In a highly competitive landscape where talent is the straw that stirs the drink, the truly talented are often faced with considering a counter offer from their current employer when they resign. A candidate I recently placed very aptly described the counter offer as being akin to the man who suggests counseling only after his wife asks for a divorce – if you feel so strongly about me, why does it take me potentially leaving for you to recognize and articulate how much I mean to the organization?
There exists are a myriad of reasons for why organizations counter but to me it boils down to two key factors – power and optics. Power in that an employer has lost and needs to regain it and optics as it pertains to how the organization may look upon an executive who has lost a key member of their team.

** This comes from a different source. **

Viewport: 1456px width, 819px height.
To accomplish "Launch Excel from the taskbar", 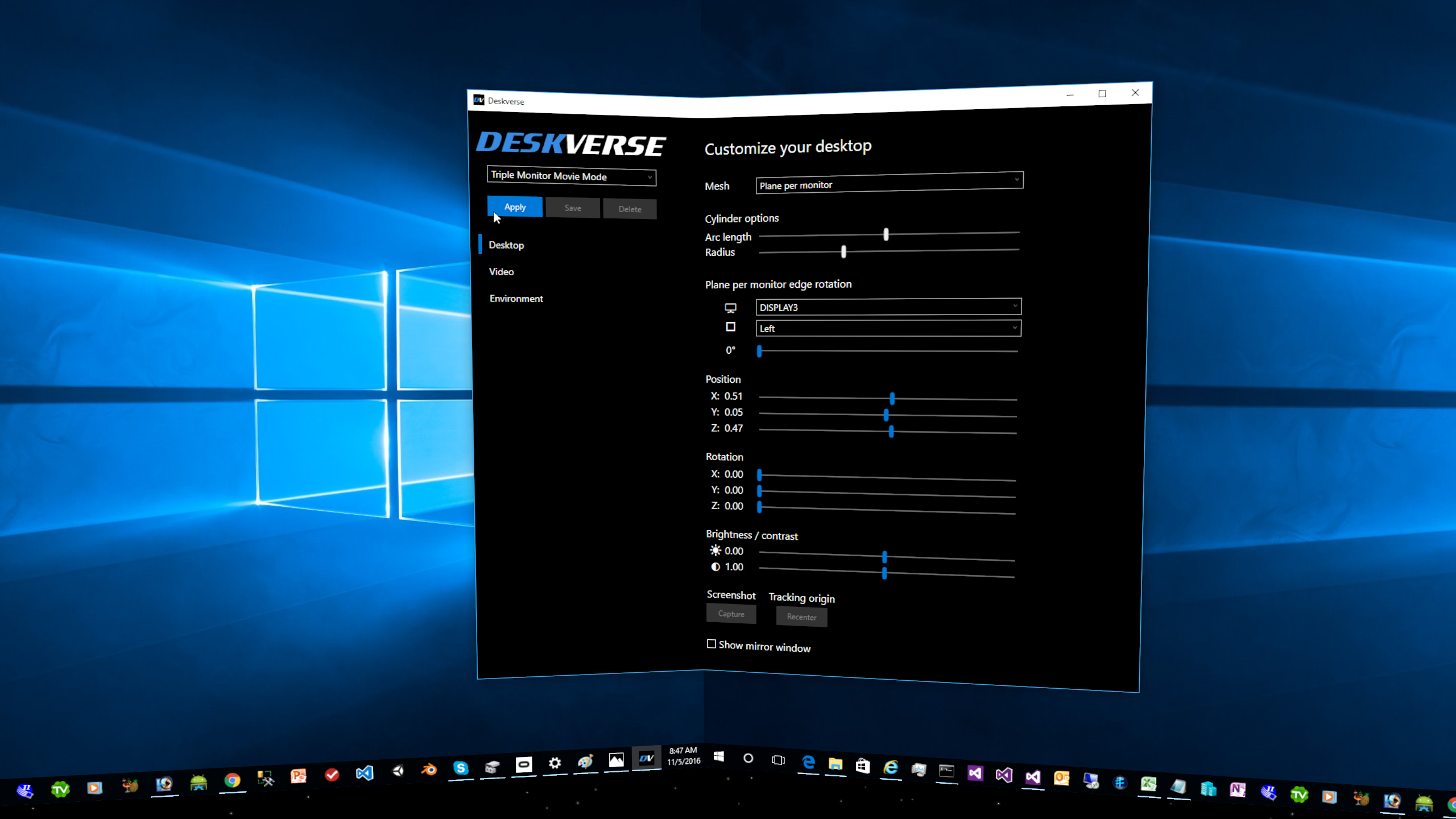I will [x=1148, y=784].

In the luxury hotel world the optics also relate to the ownership group – try explaining the loss of a superstar DOSM to an owner that is reexamining the management contract. According to data compiled by the National Employment Association, 80% of Executives who accept a counter offer will not be with that organization in 12 months – are you one of the 20%?
In the search I referenced above, the candidate kept me abreast of the counter process and felt that she owed it to her current organization to hear them out – there is a psychological reaction to leaving an employer.

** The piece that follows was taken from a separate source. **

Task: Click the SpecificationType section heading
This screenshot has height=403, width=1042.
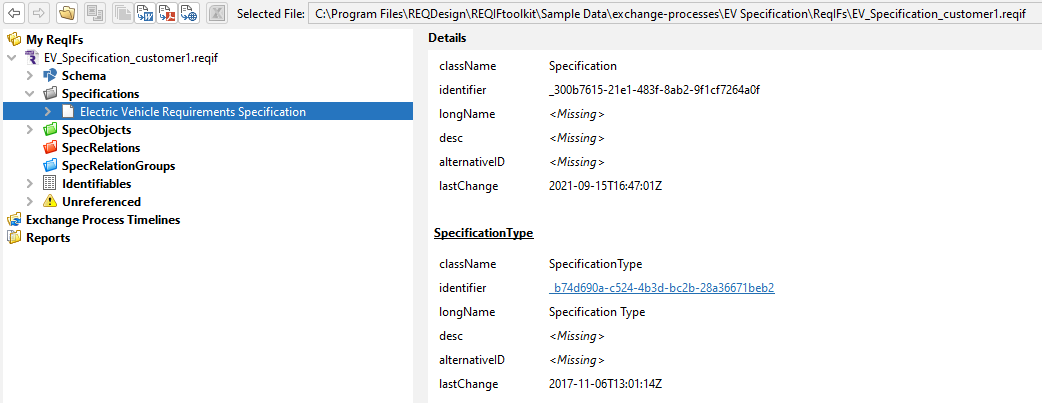Action: [x=483, y=233]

Make no mistake – you owe an employer nothing other than your focus and diligence while employed. Companies downsize and cut back frequently very often cutting loose loyal and committed employees – the company will often state that it was tough decision made for business reasons. Should an employee not similarly have the right to make tough decisions for personal reasons.
Your current employer is under tremendous pressure to hold on to talent – if countered remind yourself of these key points:
1. why do I have to leave to be rewarded and effusively told how much I mean to the company?

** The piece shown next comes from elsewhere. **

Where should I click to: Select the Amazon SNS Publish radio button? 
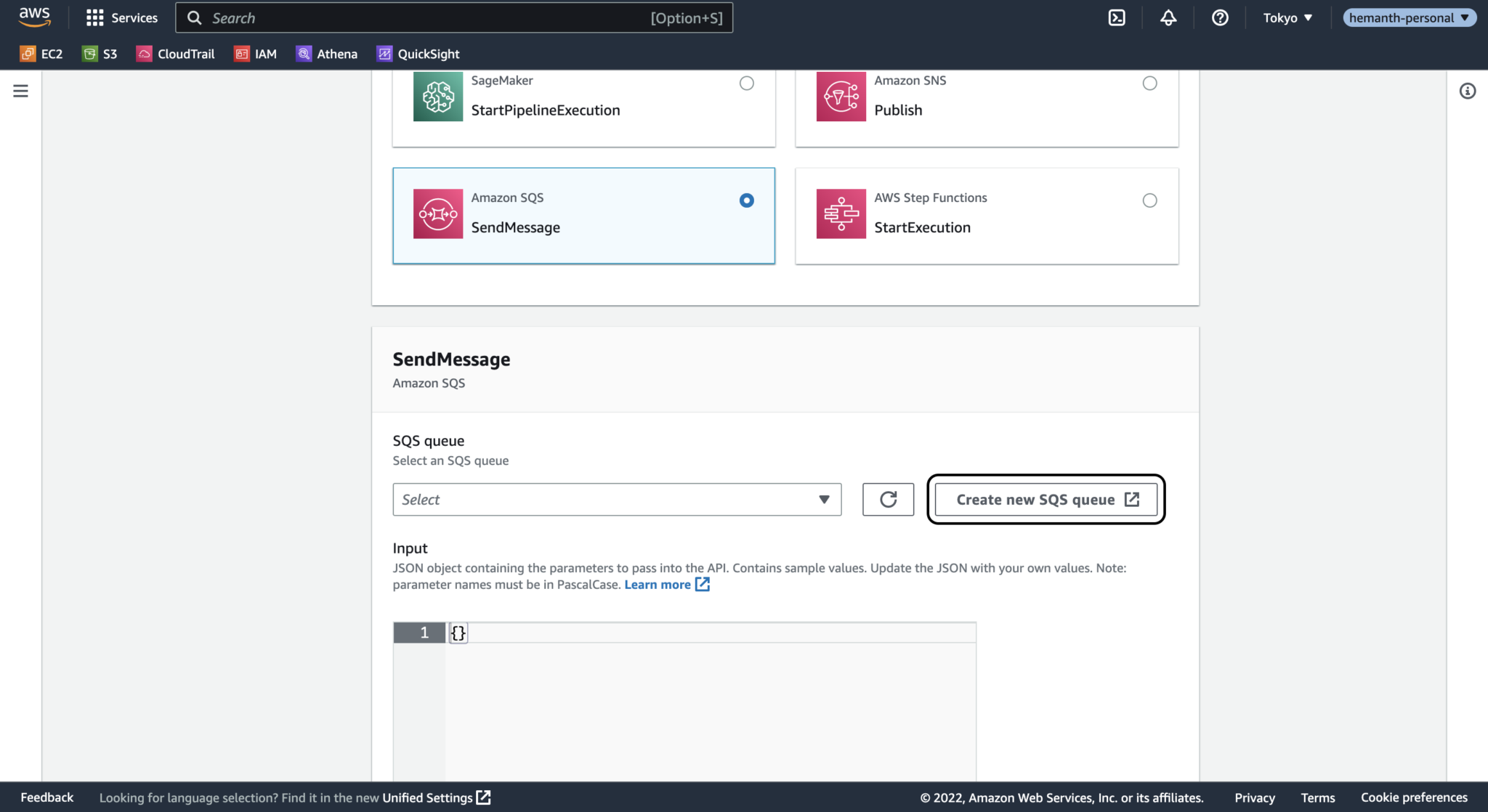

2. do they value me or do they value my position – they are two different animals. I am not replaceable, my position is. Have they downsized people at my level in other parts of the organization? Can the articulate why I mean so much to the company or are they playing upon my guilt and sense of loyalty? Are you upset that I am leaving or are you concerned about the personal ramifications my departure might have on you and the company?
3. I considered the new opportunity for many reasons – those reasons have not changed – why does a new organization quantitatively value my services more than my existing company? Nothing really changes – if in one year I am still not feeling motivated/rewarded/valued do I need to solicit another job offer to correct it?
4. What about the new employer – they have undoubtedly invested a great deal of energy, money and time in you and your candidacy. They negotiated in good faith, met your demands – do you not ethically feel committed to them?
The purpose of this note is not to influence candidates we represent – we work for our clients and as such must ensure that their best interests are kept top of mind. However, when you resign, you will be bombarded with platitudes and praise. For 80% of the workforce, those plaudits are fleeting.